The Department of Defense (DOD) has issued a final rule to prohibit the use of lowest price, technically acceptable (LPTA) source-selection procedures unless the circumstances satisfy eight criteria. The procedures direct contracting officers to avoid LPTA procedures for certain knowledge-based professional services.

Under the final rule, DOD may use LPTA procedures only when—

  1. DOD can clearly describe minimum requirements in terms of performance objectives and acceptability standards.
  2. DOD would realize little or no value from a proposal exceeding the minimum technical requirements.
  3. DOD would realize little or no additional innovation or technological advantage through a different methodology.
  4. The proposed technical approaches can be evaluated with little or no subjectivity.
  5. It is highly likely that reviewing technical proposals, other than the lowest bidder, would not identify factors providing other benefits to the Government.
  6. A written justification is in the contract file.
  7. For procurement of goods, the goods are predominantly expendable in nature, are nontechnical, or have a short life expectancy.
  8. The lowest price reflects full life-cycle costs, including operations and support.

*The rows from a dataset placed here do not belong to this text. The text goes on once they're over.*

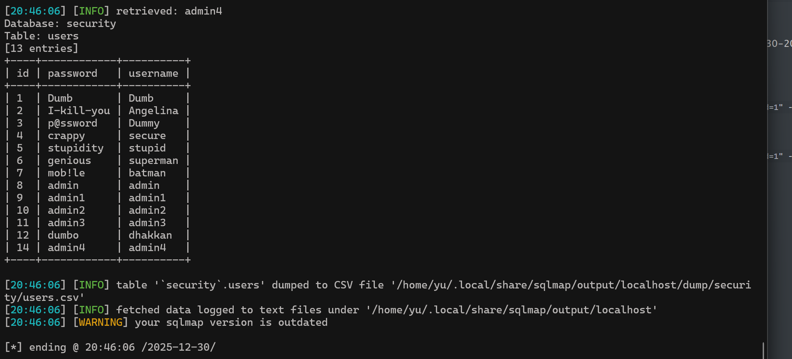Click the 'Database: security' line
The width and height of the screenshot is (792, 359).
point(60,24)
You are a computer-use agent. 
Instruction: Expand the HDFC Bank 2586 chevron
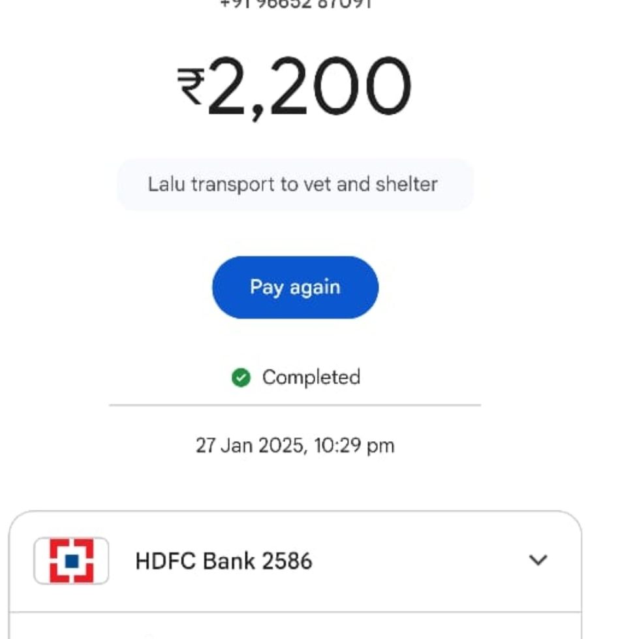pos(538,560)
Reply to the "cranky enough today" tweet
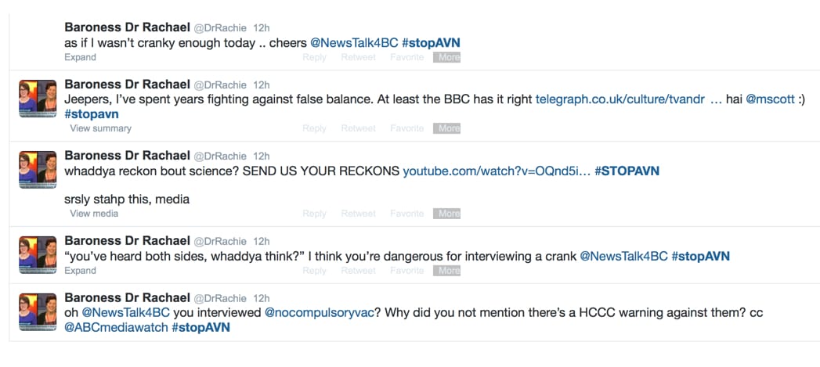This screenshot has height=367, width=820. (314, 57)
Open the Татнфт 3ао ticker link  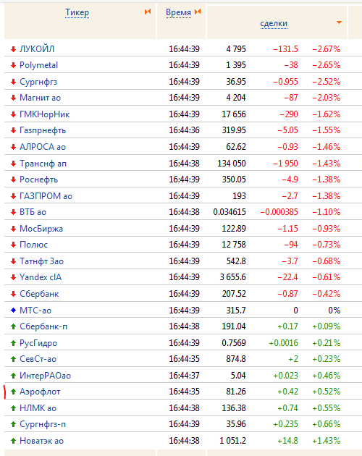(x=41, y=261)
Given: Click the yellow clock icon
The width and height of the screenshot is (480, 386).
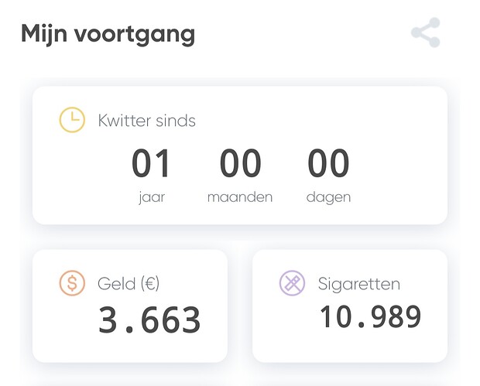Looking at the screenshot, I should click(x=72, y=120).
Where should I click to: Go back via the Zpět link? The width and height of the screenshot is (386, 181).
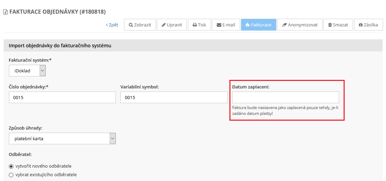click(112, 25)
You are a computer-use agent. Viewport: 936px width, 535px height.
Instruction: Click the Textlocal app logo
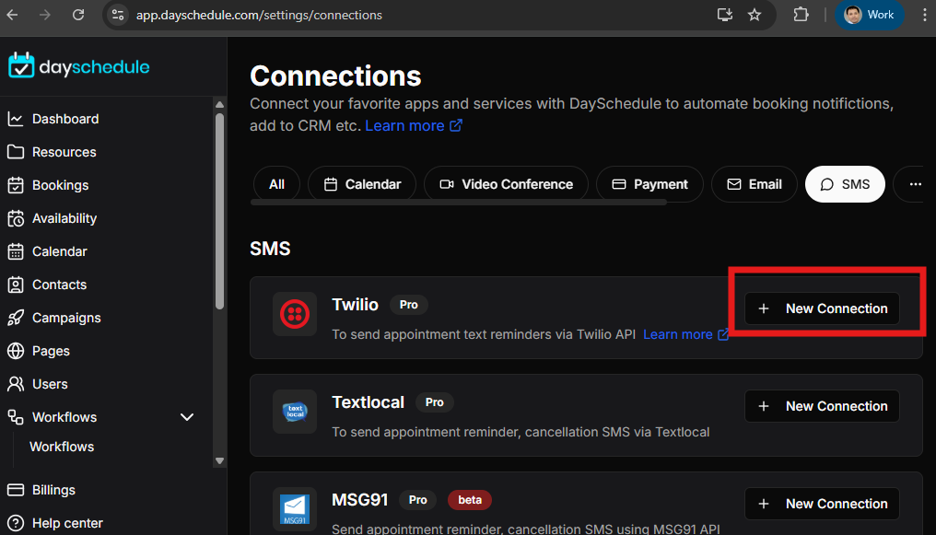(295, 412)
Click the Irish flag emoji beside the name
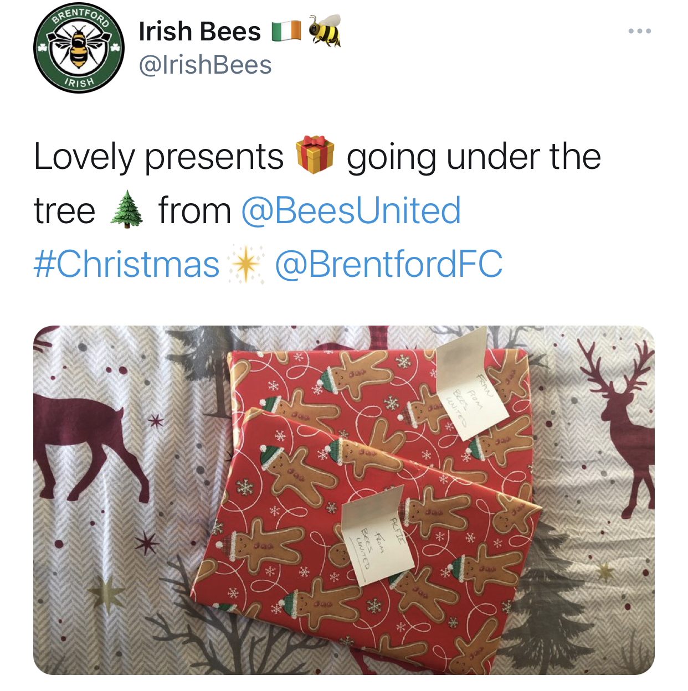Screen dimensions: 688x691 pos(286,32)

In a more liberal context, the new rules only require contracting officers to avoid LPTA procedures “to the maximum extent practicable” for—

  • Information technology and cybersecurity services.
  • Systems engineering.
  • Advanced electronic testing.
  • Other knowledge-based professional services.
  • Personal protective equipment.
  • Knowledge-based training or logistics services in overseas contingency operations.

The DOD rule further prohibits use of LPTA procedures for personal protective equipment and aviation-critical safety items if their failure could cause combat casualties, as well as for engineering and manufacturing development for major programs. The rule implements §§ 813, 814, and 892 of the National Defense Authorization Act (NDAA) for fiscal year (FY) 2017 and §§ 822, 832, 882, and 1002 of the FY 2018 NDAA. The final rule was effective on October 1, 2019. See 84 Fed. Reg. 50785 (Sept. 26, 2019).

Items on this web page are general in nature. They cannot—and should not—replace consultation with a competent legal professional. Nothing on this web page should be considered rendering legal advice.